Altium distingue diversi tipi di saldatura su PCB, e questa classificazione aiuta a non confondere metodo e risultato. Reflow, onda, manuale, selettiva non sono sinonimi con attrezzature diverse. Cambiano l’energia trasferita, la precisione della zona scaldata, la dipendenza dall’operatore, la velocità sul lotto. Due metodi possono chiudere lo stesso giunto, ma non lasciano lo stesso margine a chi deve ripeterlo.

C’è poi il tema della lega usata nelle operazioni successive. Il caso Almit/Elcoteam va in questa direzione: lega Sn3.0Ag0.5Cu0.04Fe senza alogenuri, pensata per ridurre usura delle punte e spattering del flussante. Il dettaglio del ferro, lo 0,04%, non è folklore metallurgico. Su ritocchi e lavorazioni con punta, l’usura dell’utensile e gli schizzi di flussante incidono sulla pulizia della scheda, sulla costanza del trasferimento termico e sul tempo perso a sistemare ciò che non dovrebbe sporcarsi.

Qui il reparto deve essere onesto: se il manuale viene scelto perché il lotto è piccolo e i punti sono pochi, ci sta. Se viene scelto perché non si è definito in tempo il processo selettivo, si sta spostando variabilità sul banco. E la variabilità, quando entra a fine lavorazione, è più difficile da isolare perché la scheda ha già accumulato valore.

La ricetta accettabile è una finestra, non una parola in distinta

La parola “saldatura” nella documentazione di commessa è troppo povera se resta da sola. Serve una finestra: lega ammessa, pasta o filo, flussante, metodo, profilo, limiti di ritocco, criteri di accettazione, gestione dei componenti sensibili. Una finestra non deve essere enciclopedica. Deve essere abbastanza chiara da evitare che ogni turno ricostruisca la ricetta a voce.

Il cliente porta una richiesta: una scheda con certe funzioni, certi componenti, certi vincoli di costo e consegna. L’assemblatore deve restituire una proposta producibile, dove la scelta di saldatura non sia nascosta dietro la sigla della lega. SAC305 può essere una buona base nei processi SMT, come indica Cabiotec, ma non libera nessuno dal controllare profilo e componenti. Le temperature lead-free segnalate da TECOOE obbligano a guardare il margine termico. La pasta descritta da PCBCart ricorda che la lega è solo una parte della miscela. La selettiva, secondo Indium, può togliere variabilità e tempo rispetto al manuale, ma solo se progettata come fase propria.

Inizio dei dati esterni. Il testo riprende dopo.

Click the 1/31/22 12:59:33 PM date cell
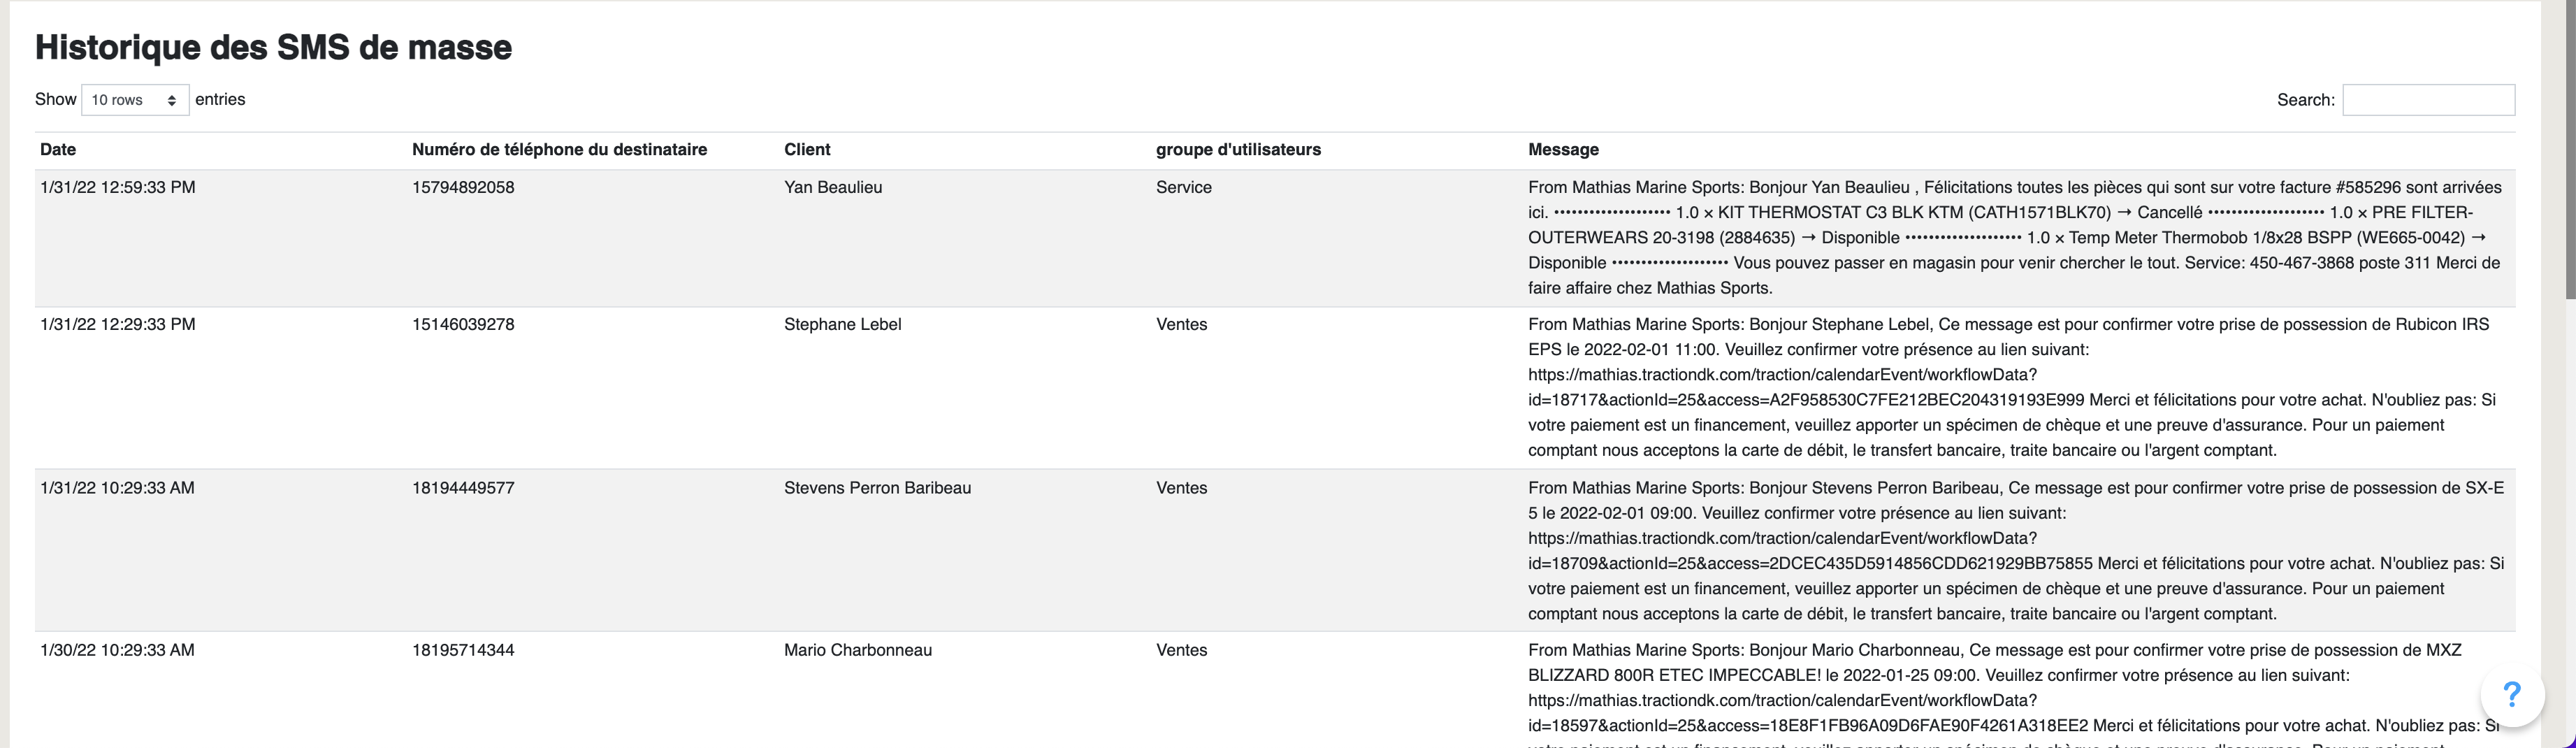This screenshot has height=748, width=2576. coord(118,188)
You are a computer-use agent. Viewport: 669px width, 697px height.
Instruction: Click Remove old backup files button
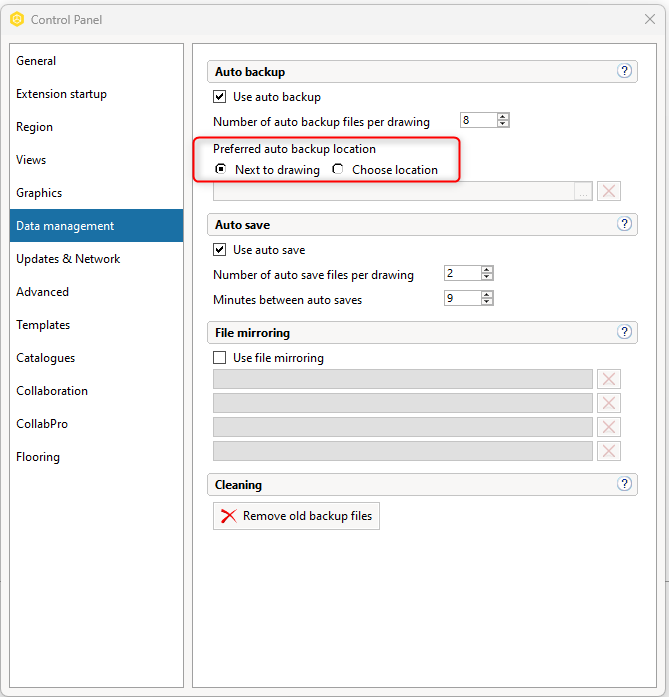[296, 516]
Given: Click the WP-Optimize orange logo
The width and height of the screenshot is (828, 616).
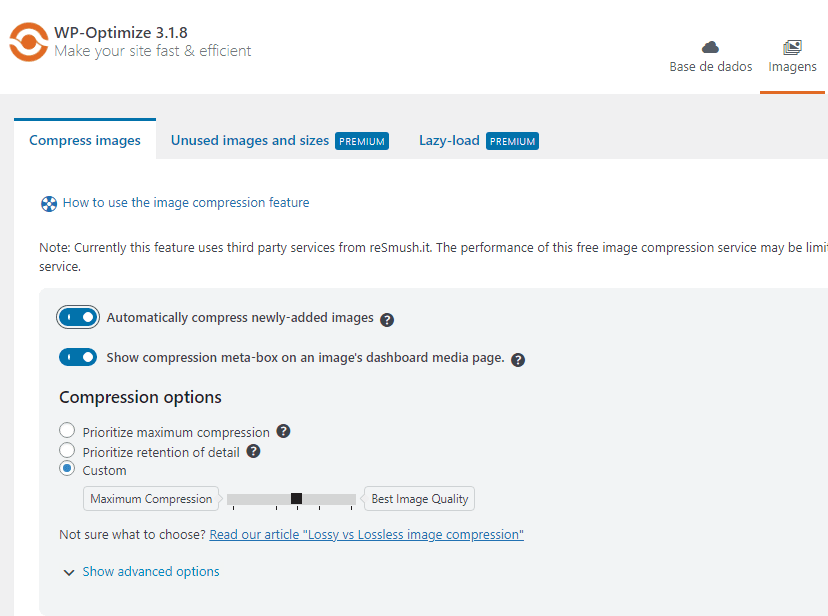Looking at the screenshot, I should [29, 42].
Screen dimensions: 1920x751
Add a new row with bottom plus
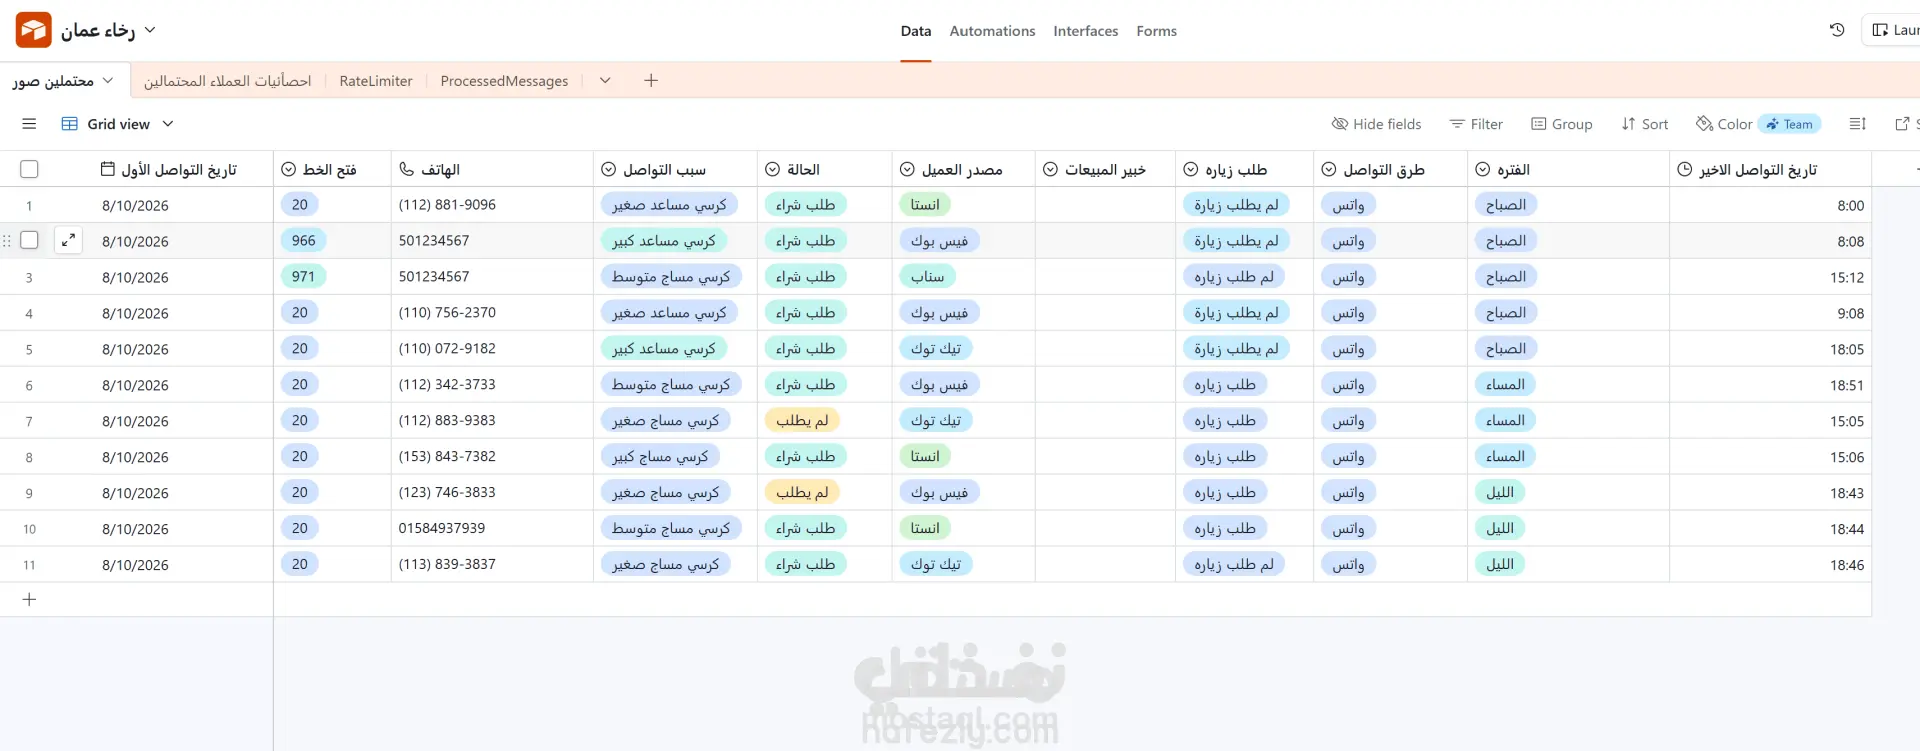tap(29, 599)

Un reparto maturo non trasforma ogni scheda in un caso speciale. Sarebbe ingestibile. Fa l’opposto: costruisce ricette riutilizzabili, ma le valida contro la commessa reale. Se una scheda rientra in una famiglia già nota, bene. Se cambia lega, massa termica o metodo di saldatura, la famiglia va riaperta e controllata. Pochi minuti spesi prima del primo pannello possono evitare ore di ritocchi con lente, aspiratore acceso e schede in attesa sul carrello.

Alla fine la domanda resta pratica, e vale sia per chi compra sia per chi produce: quale parte della ricetta di saldatura siete disposti a fissare prima che la scheda entri davvero in linea?